How to Design Idempotent Data Pipelines That Are Safe to Re-Run
Build data pipelines that produce the same result whether they run once or ten times — using upserts, deduplication, and staging patterns in Python.
AI GeneratedYour pipeline fails at 2 AM. You re-run it at 7 AM. Now you have duplicate rows, double-counted revenue, and a dashboard that says Tuesday's sales were twice what they actually were.
This happens because most pipelines assume they only run once. In production, that assumption breaks constantly. Retries, scheduler restarts, partial failures, and manual re-runs all mean your pipeline will execute the same work more than once. If it is not idempotent — meaning it produces the same result regardless of how many times it runs — every re-run is a gamble.
This guide builds idempotent patterns in Python that make your pipelines safe to re-run at any time, from any point.
# Who This Is For
- Data engineers who have seen duplicate rows in production after re-running a failed job
- Developers building ETL processes that may run more than once due to retries or scheduler restarts
- Vibe coders whose automations occasionally double-process data and cause downstream issues
- Anyone who has manually cleaned up duplicates after a pipeline re-run gone wrong
Basic Python and SQL knowledge is helpful. The core concept is simple: if you run the same pipeline twice, you should get the same result — not twice the data. This guide shows you how to guarantee that.

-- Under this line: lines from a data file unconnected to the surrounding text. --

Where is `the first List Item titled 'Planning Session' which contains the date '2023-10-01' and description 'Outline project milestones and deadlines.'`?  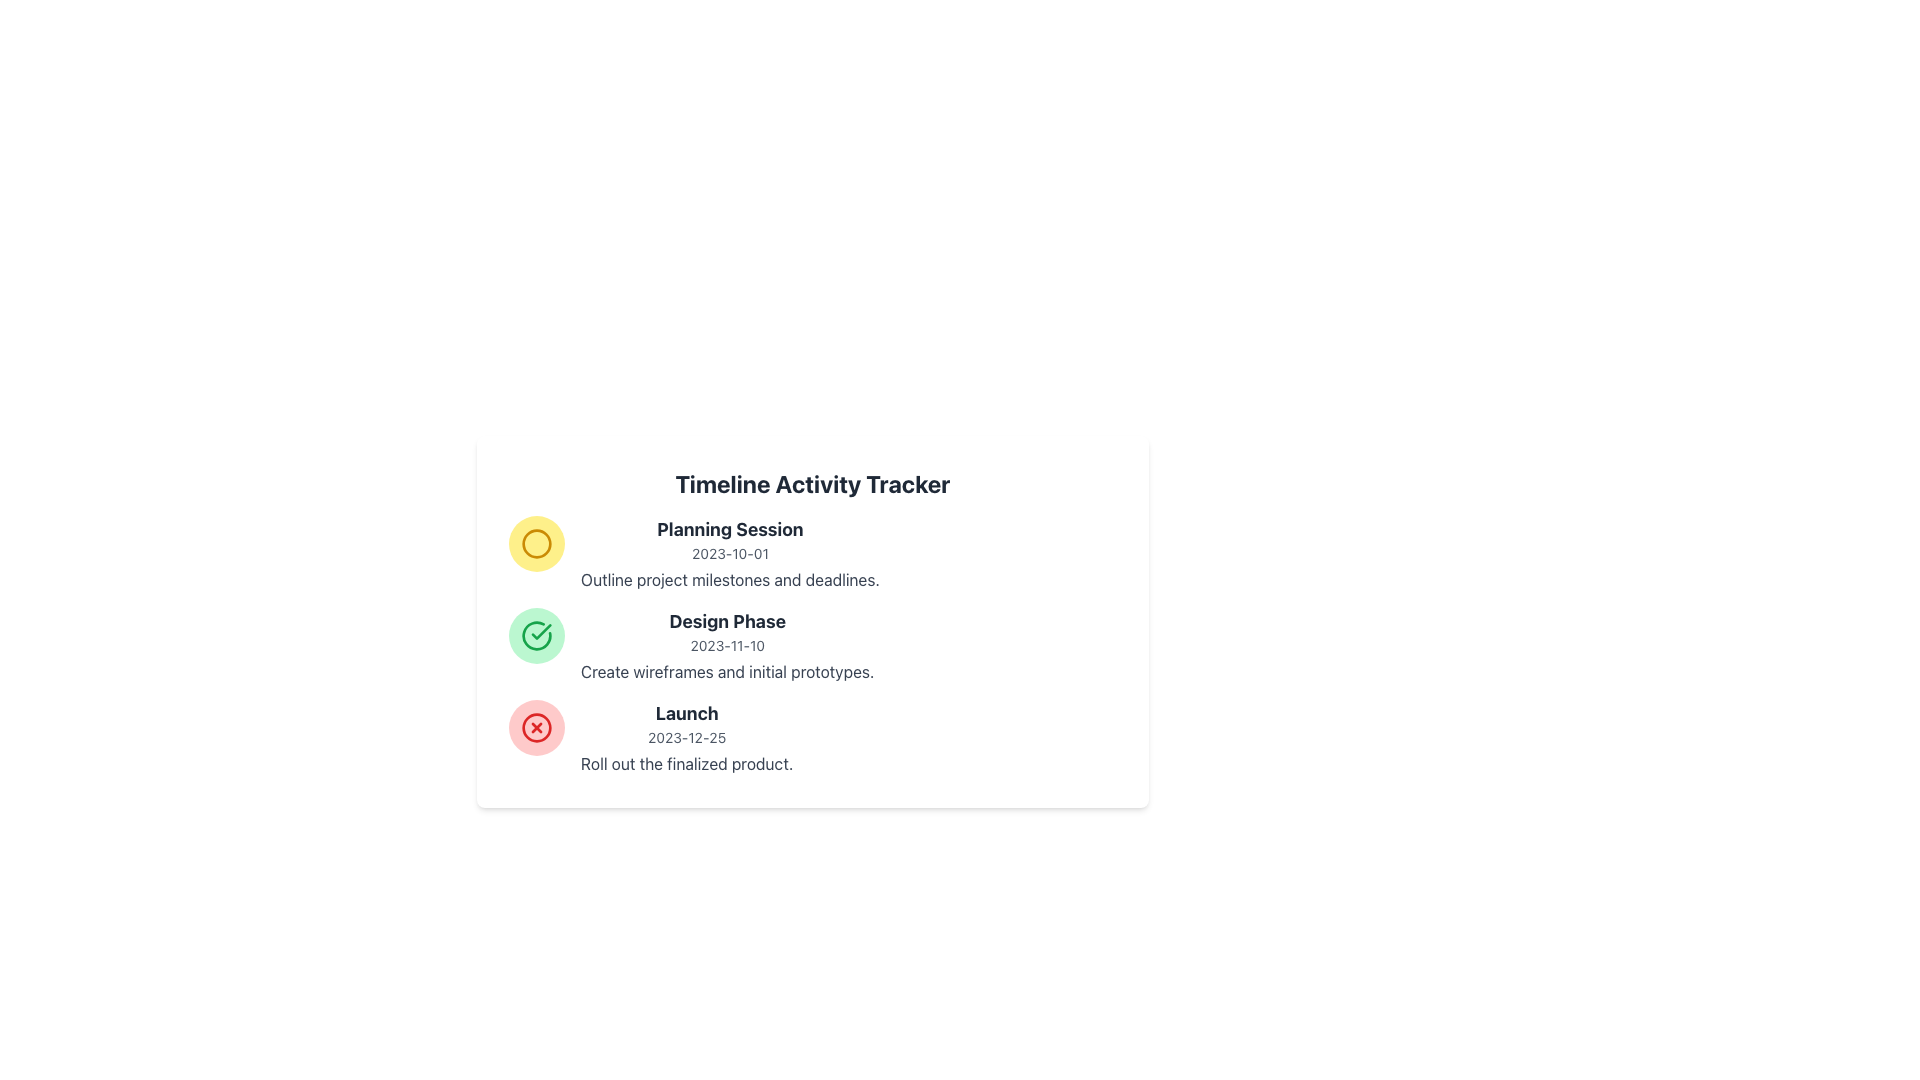 the first List Item titled 'Planning Session' which contains the date '2023-10-01' and description 'Outline project milestones and deadlines.' is located at coordinates (812, 554).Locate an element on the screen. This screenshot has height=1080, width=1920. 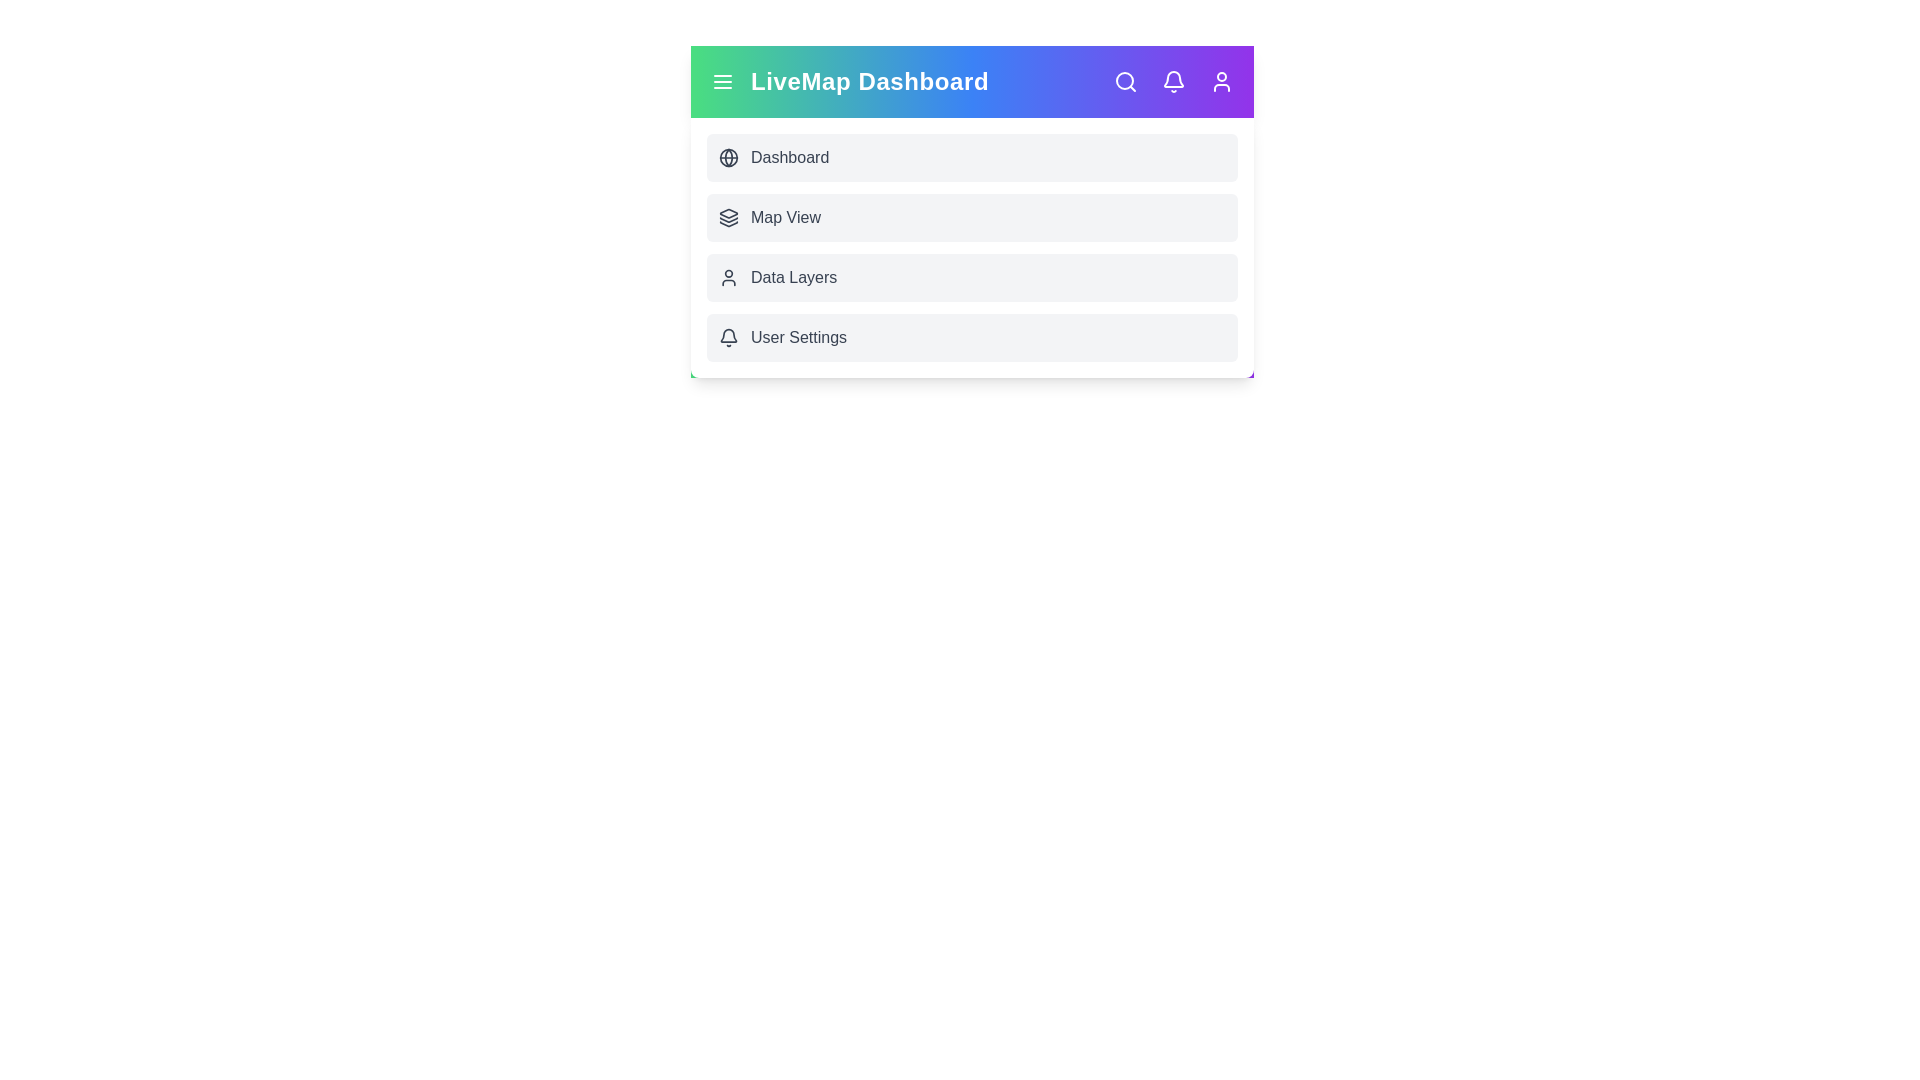
the interactive element Map View Menu Item to view its visual feedback is located at coordinates (972, 218).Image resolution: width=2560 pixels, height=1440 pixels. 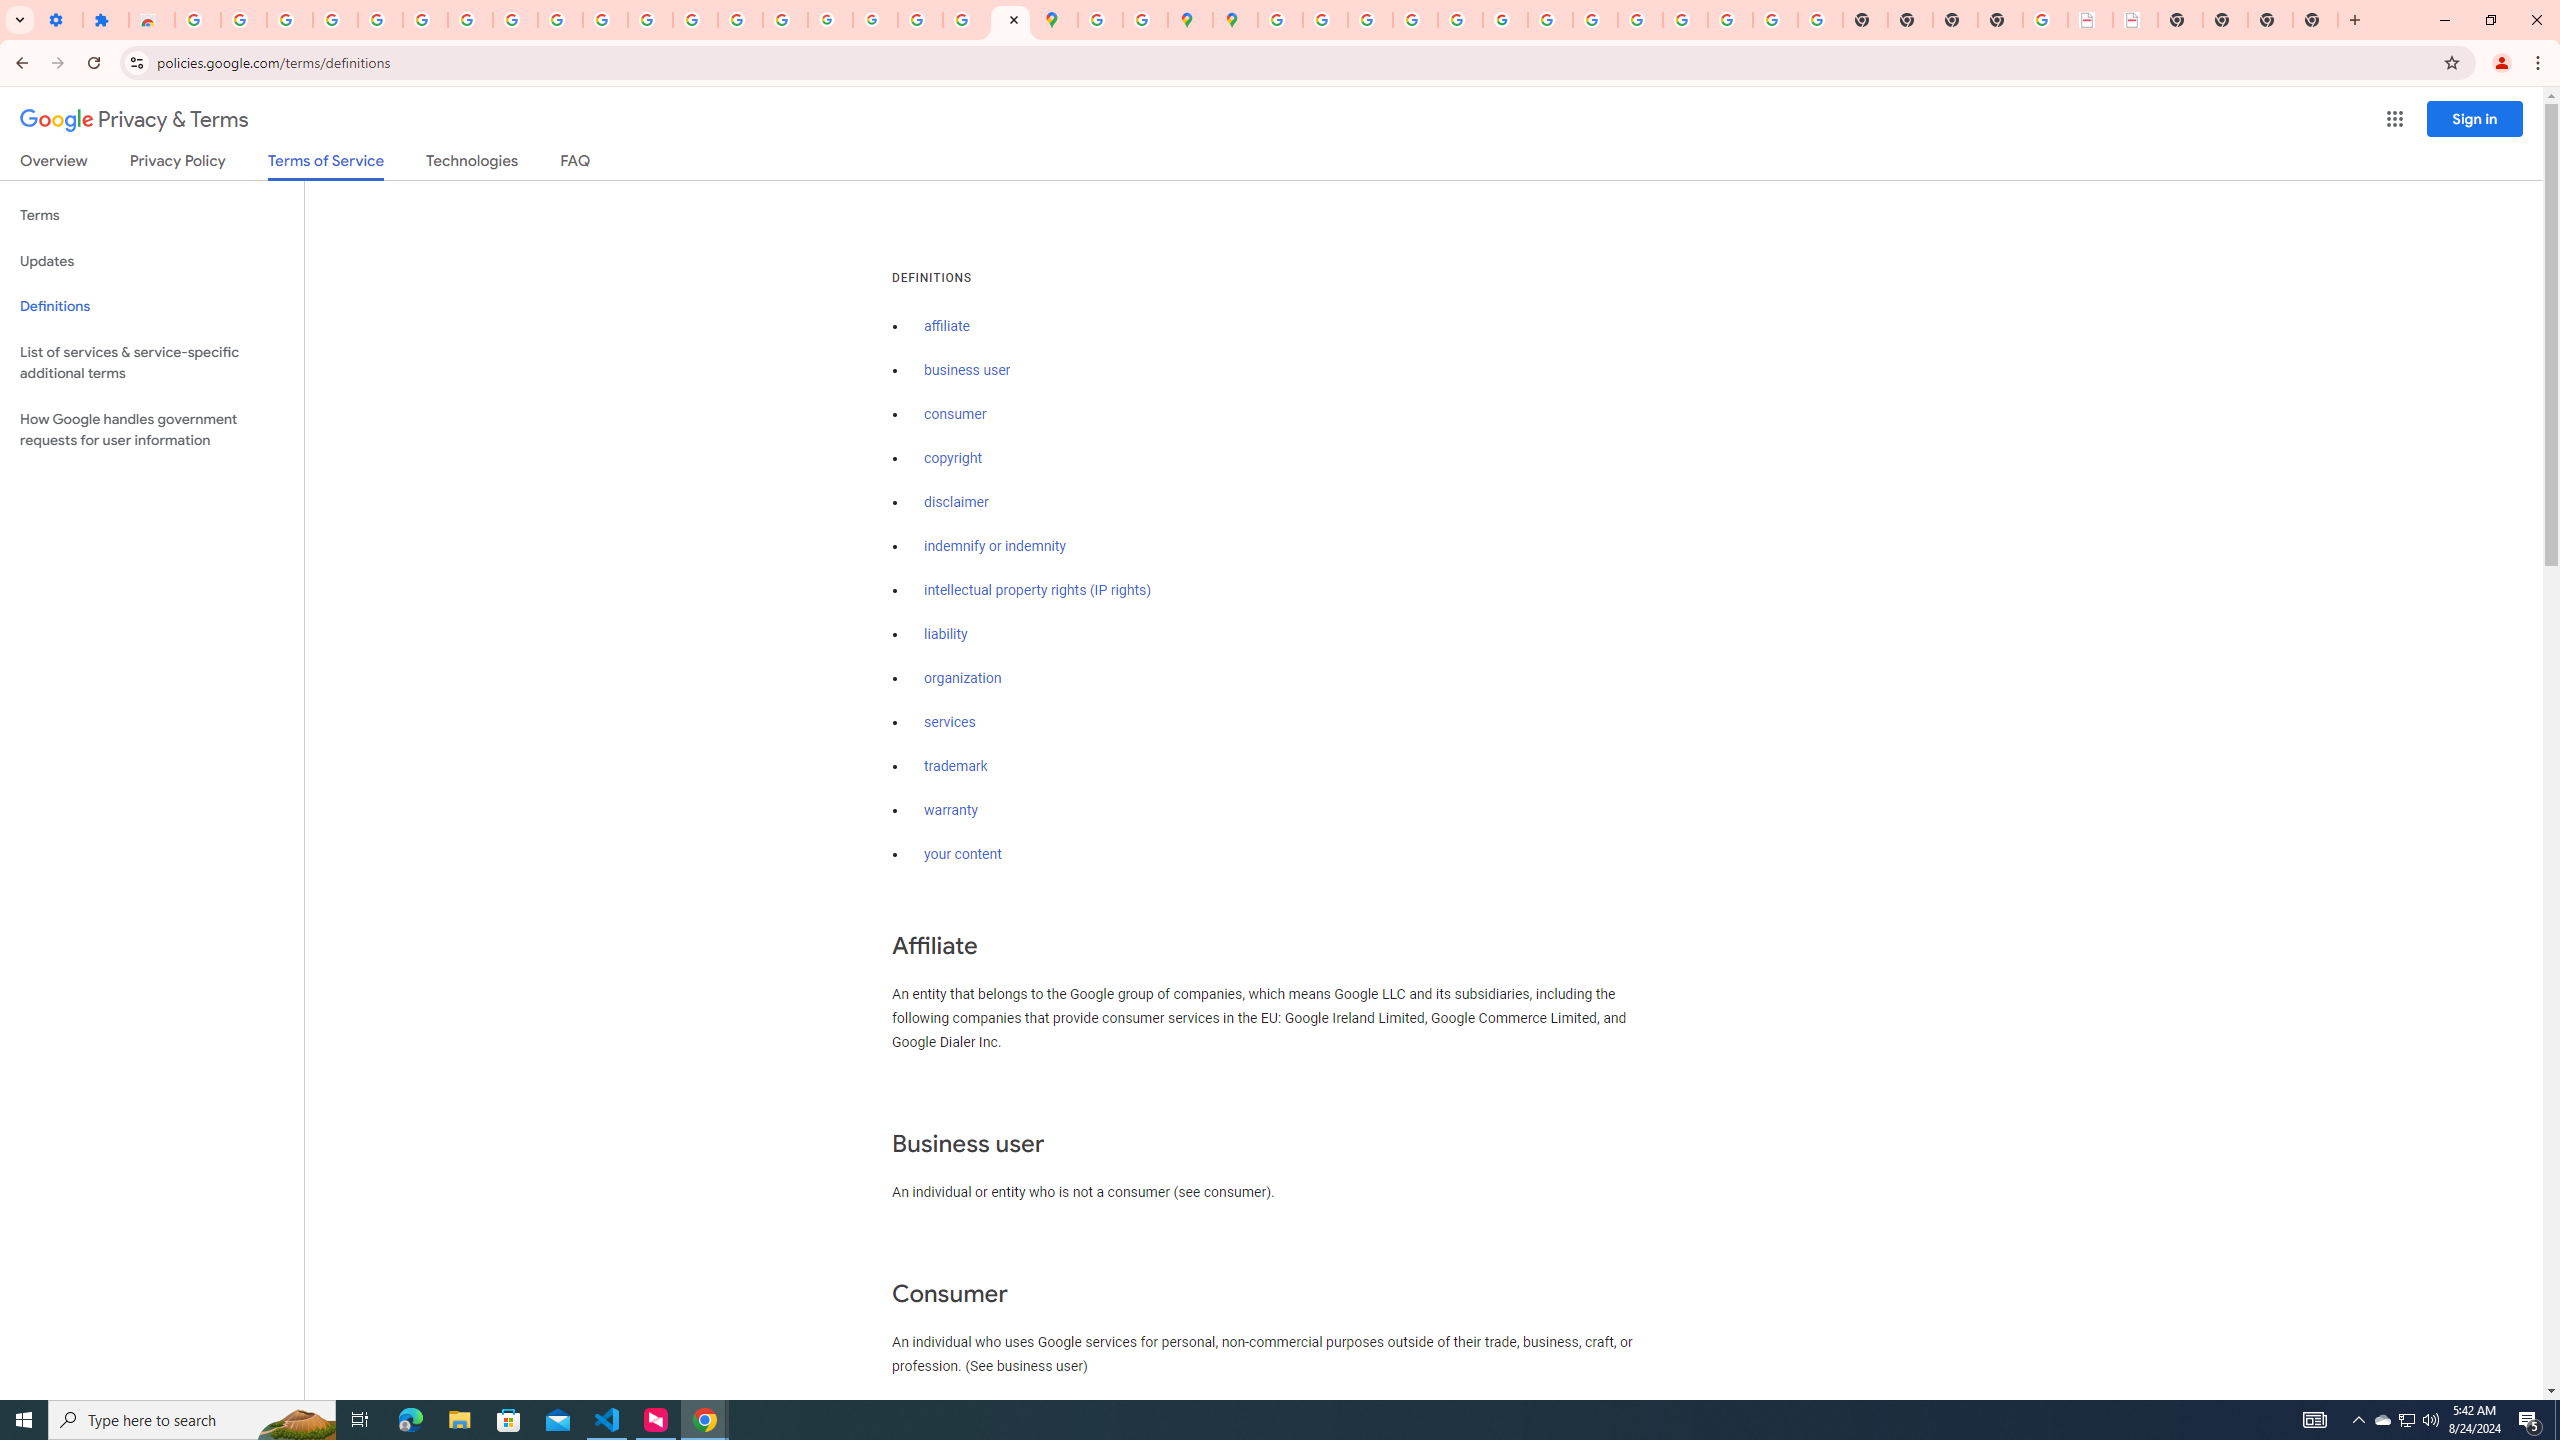 What do you see at coordinates (1819, 19) in the screenshot?
I see `'Google Images'` at bounding box center [1819, 19].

# The Idempotent Pipeline Architecture
flowchart TD
S[Source Data] --> H[Hash & Tag Records]
H --> ST[Staging Table]
ST --> D{Dedup Check}
D -->|New| U[Upsert to Target]
D -->|Duplicate| SK[Skip]
U --> V[Verify Row Counts]
SK --> V
V --> CL[Clean Staging]
CL --> Done[Complete ✓]Every record gets a deterministic identifier. The pipeline writes to a staging area first, deduplicates against what already exists, then upserts into the final target. Whether this runs once or five times, the result is identical.
# What You Will Need
pip install pandas sqlalchemy psycopg2-binary hashlib
- pandas — data processing and DataFrame operations
- sqlalchemy — database abstraction for upserts
- psycopg2-binary — PostgreSQL adapter
- hashlib — deterministic record hashing (standard library)
# Step 1: Deterministic Record Identifiers
The foundation of idempotency is identifying each record uniquely based on its content, not on when it arrived or which run produced it.
import hashlib
import json
from datetime import datetime
def generate_record_id(record: dict, key_fields: list[str]) -> str:
"""Generate a deterministic hash ID from specific fields.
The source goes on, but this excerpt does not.